AREDES: si andava dall’arredatore per prendere quelle cose che erano necessarie (il letto, etc.).

BORSA DEL TABAC: l’orologio con catena d’argento. I ragazzi buli avevano anche la cintura ricamata sempre dalla fidanzata e foderata da pelli di gatto o di coniglio.

BURCIO O TECIO: era il tipico cappello senza tela di panno. Anche il basco veniva usato molto dagli uomini sia per il lavoro, che per la domenica, questo era più bello, di panno blu e indossato la domenica.

CALZE: di lana bianca a trecce, fino al ginocchio dove finivano i pantaloni, chiusi con fibia e due Mazzocole, ciuffi rotondi colorati.

CALZOI: erano usati quando arrivava la neve nel trasporto di legna, letame e fieno e consistevano in dei copri pantaloni che andavano dal ginocchio al copri dalmeda, tomaia di lana di pelto con punta foderata di pelle con lacci legati sotto alla dalmeda .

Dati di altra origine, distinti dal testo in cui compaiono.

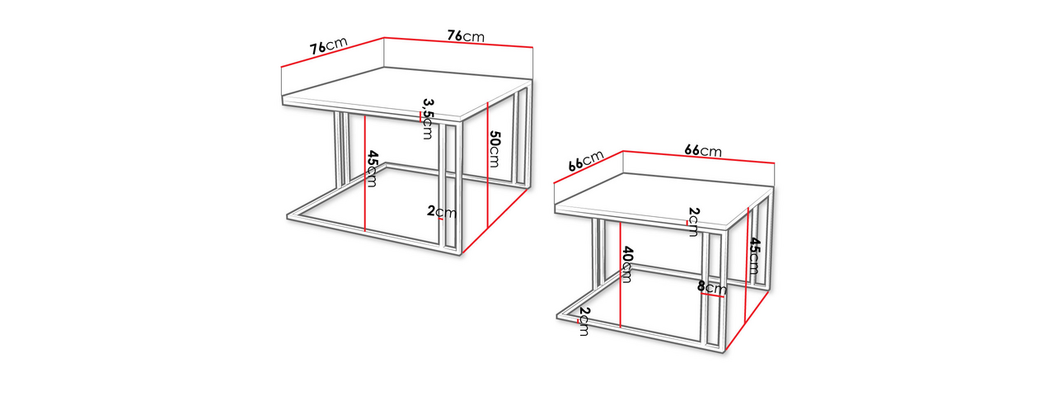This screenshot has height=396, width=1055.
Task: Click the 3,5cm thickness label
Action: coord(427,119)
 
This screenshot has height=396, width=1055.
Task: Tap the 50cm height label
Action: coord(494,149)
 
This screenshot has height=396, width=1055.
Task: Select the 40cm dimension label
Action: coord(627,265)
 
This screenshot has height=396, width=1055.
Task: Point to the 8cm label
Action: coord(711,287)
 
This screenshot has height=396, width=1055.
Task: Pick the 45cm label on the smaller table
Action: coord(753,256)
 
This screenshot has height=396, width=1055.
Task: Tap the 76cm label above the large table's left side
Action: coord(328,45)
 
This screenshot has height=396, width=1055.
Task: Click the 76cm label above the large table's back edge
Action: coord(466,35)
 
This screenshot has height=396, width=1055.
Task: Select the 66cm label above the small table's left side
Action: coord(586,161)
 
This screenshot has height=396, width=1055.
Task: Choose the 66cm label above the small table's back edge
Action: coord(703,151)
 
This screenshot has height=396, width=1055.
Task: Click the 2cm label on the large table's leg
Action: coord(442,212)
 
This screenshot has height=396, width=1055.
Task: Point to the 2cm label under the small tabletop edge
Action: coord(693,222)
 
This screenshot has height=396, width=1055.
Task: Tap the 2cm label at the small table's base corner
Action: coord(584,322)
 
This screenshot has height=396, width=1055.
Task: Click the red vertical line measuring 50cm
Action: coord(487,164)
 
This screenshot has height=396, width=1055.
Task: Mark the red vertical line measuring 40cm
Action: coord(621,275)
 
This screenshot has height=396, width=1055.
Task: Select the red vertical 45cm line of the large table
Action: coord(365,173)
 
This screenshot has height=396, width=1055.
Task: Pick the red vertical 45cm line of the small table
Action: coord(747,265)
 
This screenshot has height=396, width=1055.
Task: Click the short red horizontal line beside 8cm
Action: coord(713,295)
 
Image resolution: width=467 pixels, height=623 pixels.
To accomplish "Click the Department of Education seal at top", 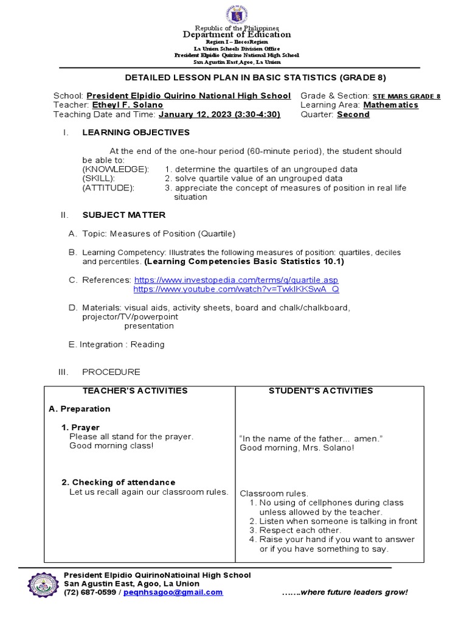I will [237, 15].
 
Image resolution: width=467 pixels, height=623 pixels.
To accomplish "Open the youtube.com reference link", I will [236, 289].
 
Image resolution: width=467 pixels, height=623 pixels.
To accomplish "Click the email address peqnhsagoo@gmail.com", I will [173, 593].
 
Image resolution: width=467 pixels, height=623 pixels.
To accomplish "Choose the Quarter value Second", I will [353, 114].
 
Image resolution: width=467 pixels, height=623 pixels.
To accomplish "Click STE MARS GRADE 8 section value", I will [406, 96].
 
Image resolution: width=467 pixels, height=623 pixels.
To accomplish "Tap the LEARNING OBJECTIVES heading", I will [136, 132].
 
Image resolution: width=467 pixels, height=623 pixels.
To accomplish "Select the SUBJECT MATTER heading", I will [123, 215].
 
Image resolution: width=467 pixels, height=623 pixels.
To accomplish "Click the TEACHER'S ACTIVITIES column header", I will [135, 391].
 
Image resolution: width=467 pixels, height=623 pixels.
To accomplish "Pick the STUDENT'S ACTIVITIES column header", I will [320, 391].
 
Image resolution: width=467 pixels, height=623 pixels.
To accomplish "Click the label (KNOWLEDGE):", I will [116, 169].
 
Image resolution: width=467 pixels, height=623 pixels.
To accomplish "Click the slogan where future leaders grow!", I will [345, 593].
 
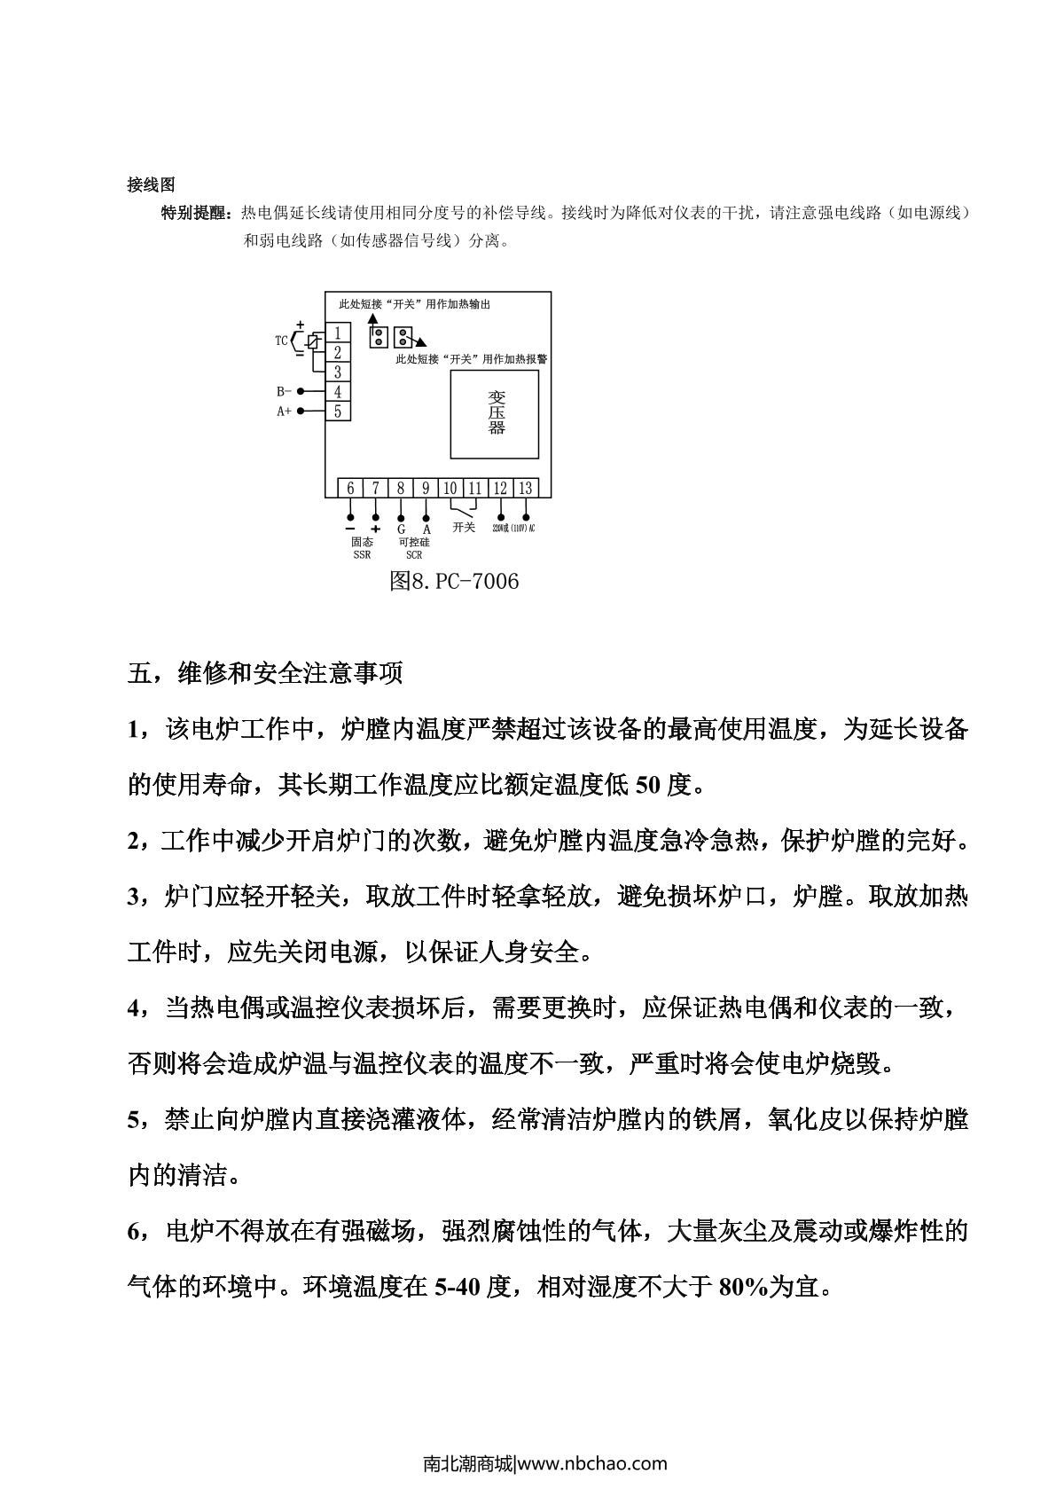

CARPETA: sotto veste sotto la sottogonna.

CAS: bustino attillato al petto , che veniva messa sopra la camicia con maniche strette. Ricamato in oro e con delle pieghette stirate.

DALMEDE: scarpe di allora. Per gli uomini erano fatte con suole di legno, foderate di brocche, i tacchi con i ferri di cavallo si usavano per andare in montagna a prendere la legna, il fieno, etc. Erano antiscivolo, per guidare le stroze (slitte) e il trozat (slitta di legno per portare il letame). I ramponi erano nella punta e nel tallone.

DELUEDE: erano tipiche scarpe fatte con tomaia e suole di legno, oppure gli zoccoli aperti dietro. Chi poteva permettersi i vestiti nuovi si chiamavano “sioracoli” mentre i più poveri dovevano rattopparli.

EMOZ O SLITON: era una mezza slitta per il trasporto con neve dei tondi del legname per portarli alla segheria.

FAZZOLETTO DA TESTA: era a fiori, di lanetta e legato dietro la nuca con i due angoli visibili.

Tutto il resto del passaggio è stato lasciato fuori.